English Amiga Board


Go Back   English Amiga Board > Coders > Coders. General

 
 
Thread Tools
Old 20 November 2007, 15:43   #41
Toni Wilen
WinUAE developer
 
Join Date: Aug 2001
Location: Hämeenlinna/Finland
Age: 49
Posts: 26,507
Quote:
Originally Posted by meynaf View Post
I knew I didn't think like the rest of the world

But from this point of view it's a 13-bit register, as bit #15 is the transparency (for genlock video).
No, it is 12.5-bit register because genlock-bit only exists when BPLCON3 LOCT=0
Toni Wilen is offline  
Old 20 November 2007, 15:53   #42
meynaf
son of 68k
 
meynaf's Avatar
 
Join Date: Nov 2007
Location: Lyon / France
Age: 51
Posts: 5,323
Quote:
Originally Posted by Toni Wilen View Post
No, it is 12.5-bit register because genlock-bit only exists when BPLCON3 LOCT=0
meynaf is offline  
Old 21 November 2007, 10:04   #43
Thorham
Computer Nerd
 
Thorham's Avatar
 
Join Date: Sep 2007
Location: Rotterdam/Netherlands
Age: 47
Posts: 3,753
I've been looking at the ham8 test code. So far I've only been able to strip off about 10 frames (for an 800x600 picture), and that's only because you can chop of bits, instead of rounding them. Also, using a 32bit palette table (currently the code reads the original table for the library, too) allows you to strip off one whole instruction (wow).

I know this isn't much yet...

As for the translators: The back draw is that they can't understand the context, but in this case they're quite help full (better then nothing), and of course learning a language is always best!

I'll see if I can find some more optimizations (tough).
Thorham is offline  
Old 21 November 2007, 10:42   #44
meynaf
son of 68k
 
meynaf's Avatar
 
Join Date: Nov 2007
Location: Lyon / France
Age: 51
Posts: 5,323
Could you please post here what you exactly did ? (or MP it to me ?)
meynaf is offline  
Old 21 November 2007, 11:05   #45
Thorham
Computer Nerd
 
Thorham's Avatar
 
Join Date: Sep 2007
Location: Rotterdam/Netherlands
Age: 47
Posts: 3,753
Of course, here goes (for the ham8.s file):

I replaced the rounding code with this:

moveq.l #4,d0
neg.b d0

move.b (a0)+,d1
and.l d0,d1
move.b (a0)+,d2
and.l d0,d2
move.b (a0)+,d3
and.l d0,d3

And I changed this:

lea zv_h8pal(pc),a6
add.l d4,a6
add.l d4,d4
add.l d4,a6

To this:

lea Palette32(pc),a6
lsl.l #2,d4
add.l d4,a6

Where Palette32 points to the palette table with the following format:

dc.b value,value,value,0

Where value is always the original value.

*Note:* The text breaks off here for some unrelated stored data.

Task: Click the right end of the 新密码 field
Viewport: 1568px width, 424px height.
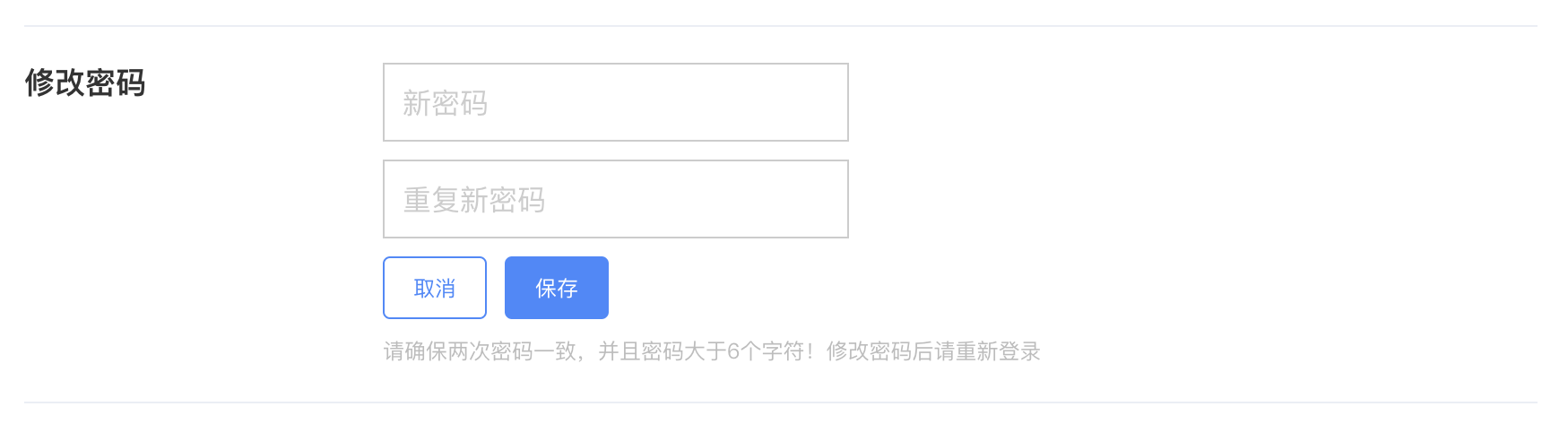Action: click(x=825, y=102)
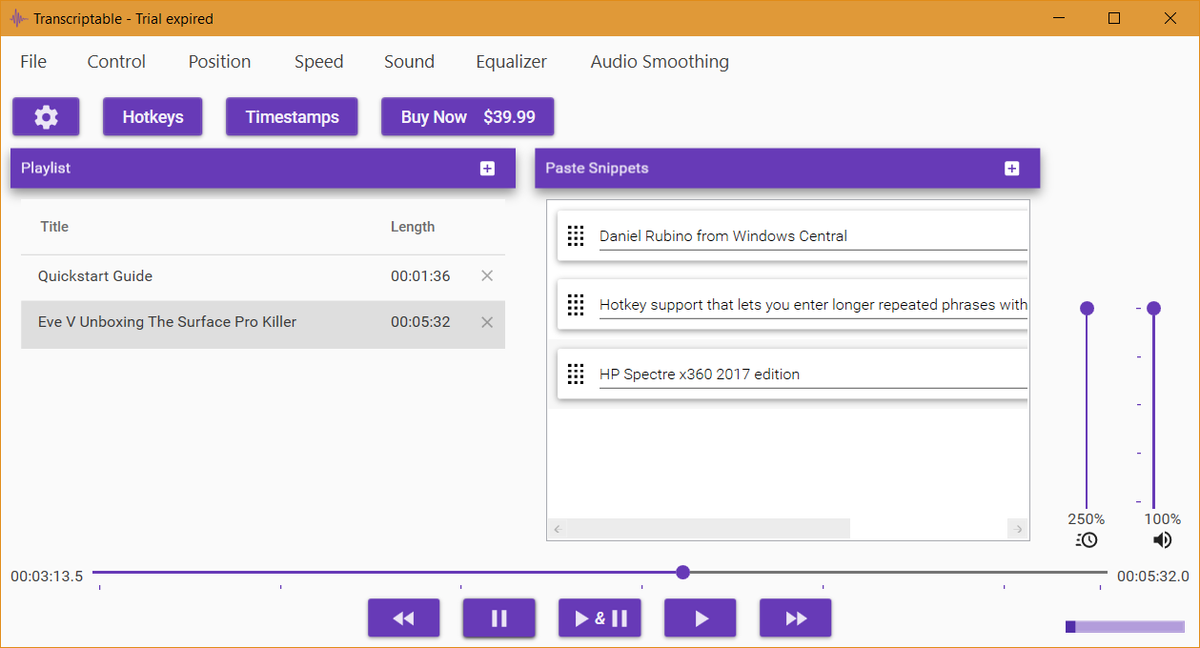1200x648 pixels.
Task: Add a new playlist item
Action: (488, 168)
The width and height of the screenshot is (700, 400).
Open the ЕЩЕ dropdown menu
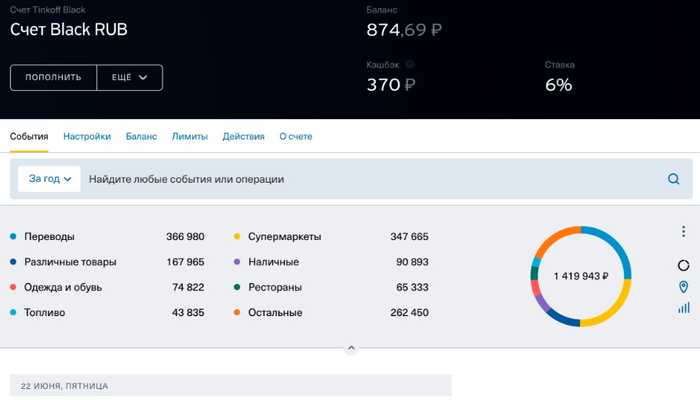point(129,78)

As said the library still uses the original format, so both tables are loaded, which doesn't seem to slow anything down.
Thorham is offline  
Old 21 November 2007, 11:17   #46
meynaf
son of 68k
 
meynaf's Avatar
 
Join Date: Nov 2007
Location: Lyon / France
Age: 51
Posts: 5,323
I dunno on which cpu you're testing, but on a 030, this :

Code:
lea Palette32(pc),a6
lsl.l #2,d4
add.l d4,a6
isn't faster than that :
Code:
lea zv_h8pal(pc),a6
add.l d4,a6
add.l d4,d4
add.l d4,a6
because of the lsl taking 4 clock cycles (adds take only 2).

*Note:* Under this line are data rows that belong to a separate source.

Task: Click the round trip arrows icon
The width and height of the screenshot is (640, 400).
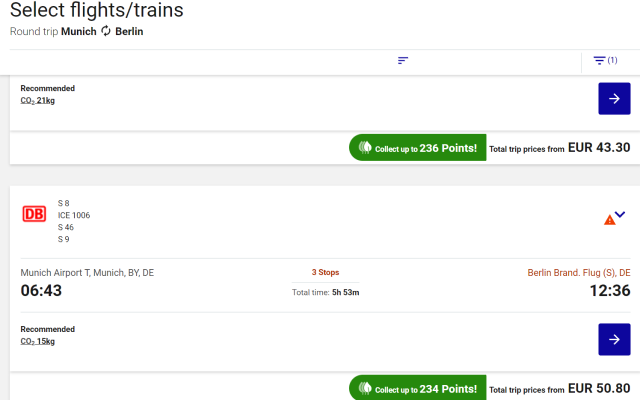Action: click(x=106, y=31)
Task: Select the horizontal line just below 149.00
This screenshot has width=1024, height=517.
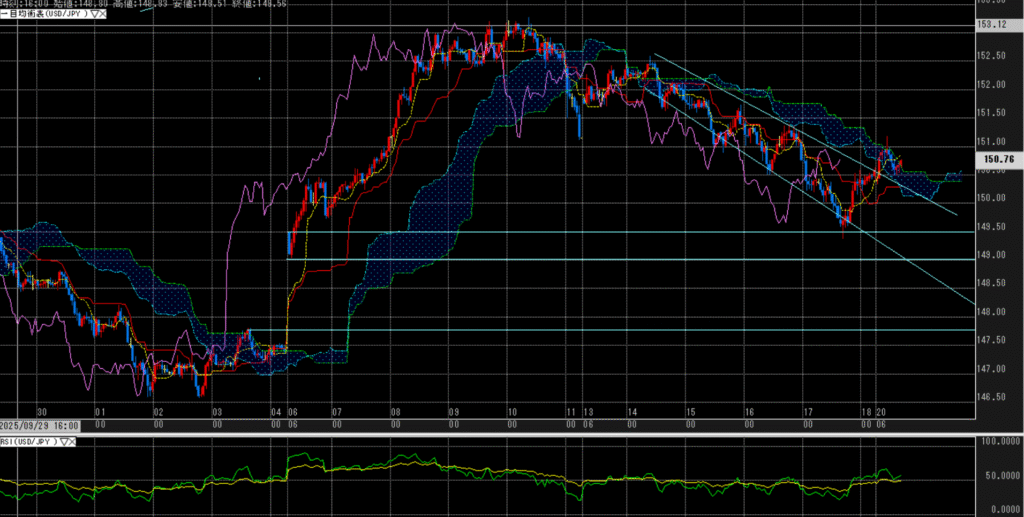Action: 600,259
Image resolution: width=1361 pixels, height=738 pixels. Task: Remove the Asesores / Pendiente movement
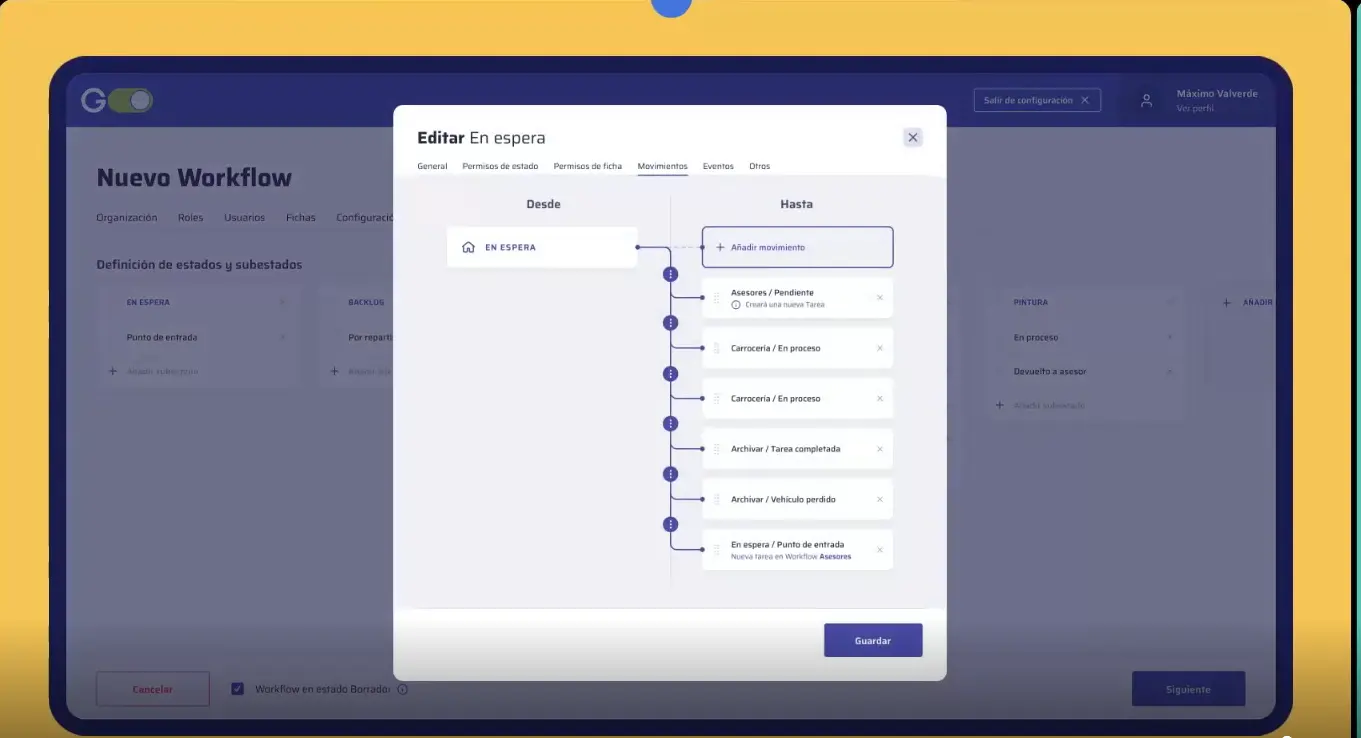pos(880,298)
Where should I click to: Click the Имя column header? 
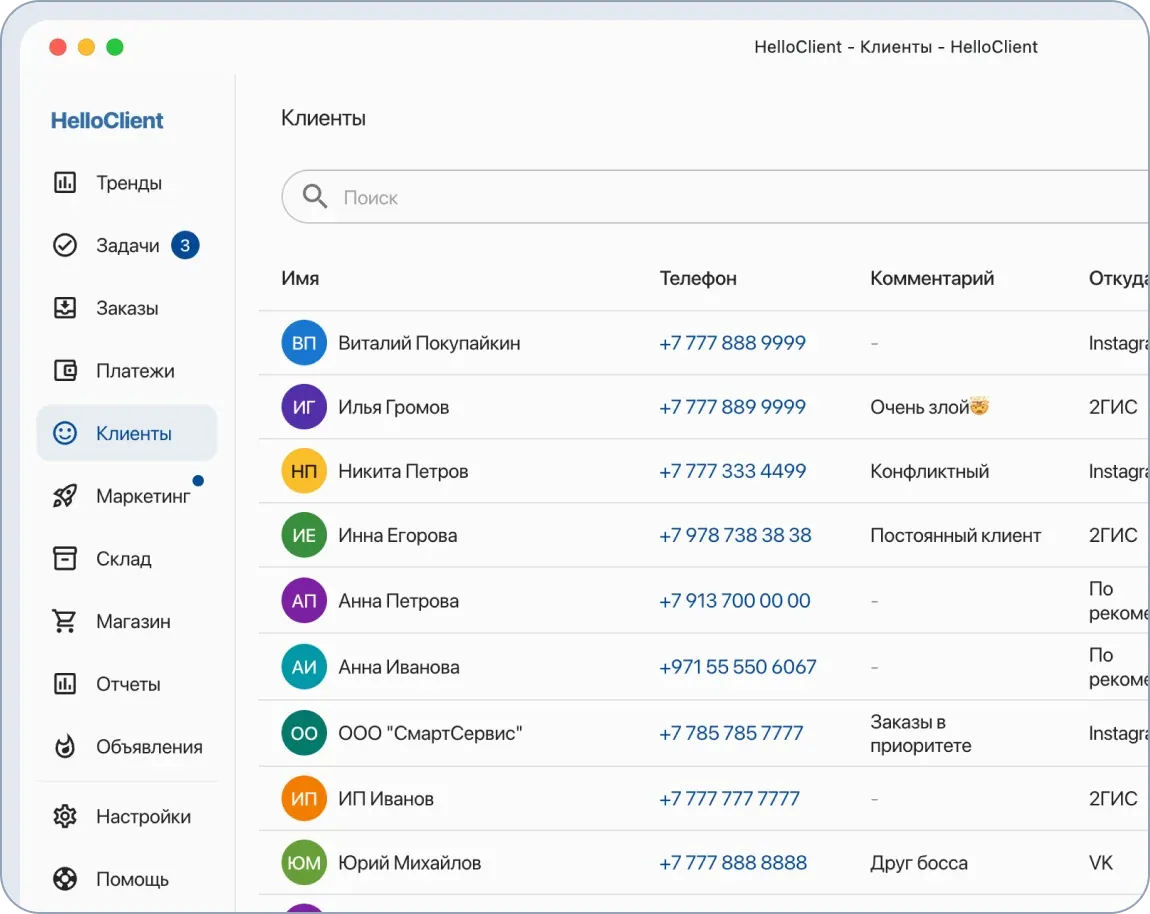[301, 279]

Also, I just noticed that high part of d1-d2-d3 stays 0 all long, so 3 moveq #0 outside of the loop, and moveq #$fc / and.b should do the trick.
meynaf is offline  
Old 21 November 2007, 11:39   #47
Thorham
Computer Nerd
 
Thorham's Avatar
 
Join Date: Sep 2007
Location: Rotterdam/Netherlands
Age: 47
Posts: 3,753
I'm testing on a 68030/50mhz. I didn't know about lsl being twice as slow as add The main reason for doing this is that I was trying to do some further optimization by reading a whole long word (even have a third version of the palette table for that) instead of reading three bytes separately, but I found out it didn't work in this case, because you need two swaps. Also, this got me in trouble further down the source, where the table is read again.

Edited:
By the way, I don't have a good doc on instruction timings. Any suggestions? I only just found out rol can be slower then reading bytes from fast mem, for example.

Last edited by Thorham; 21 November 2007 at 12:02.
Thorham is offline  
Old 21 November 2007, 13:13   #48
meynaf
son of 68k
 
meynaf's Avatar
 
Join Date: Nov 2007
Location: Lyon / France
Age: 51
Posts: 5,323
I think I'll boot up my miga on this saturday to check your 32-bit palette idea.
Results on monday here, maybe a new version ?

For the timings Flint/Darkness did a great job with his guide :
http://aminet.net/package/dev/asm/mc680x0
Timings when accessing memory can vary, however on my configuration (030/50 with 60ns EDO ram) you need 8 cycles for a fastmem access, and 26 for a chipmem access. Both can be pipelined if they are writes.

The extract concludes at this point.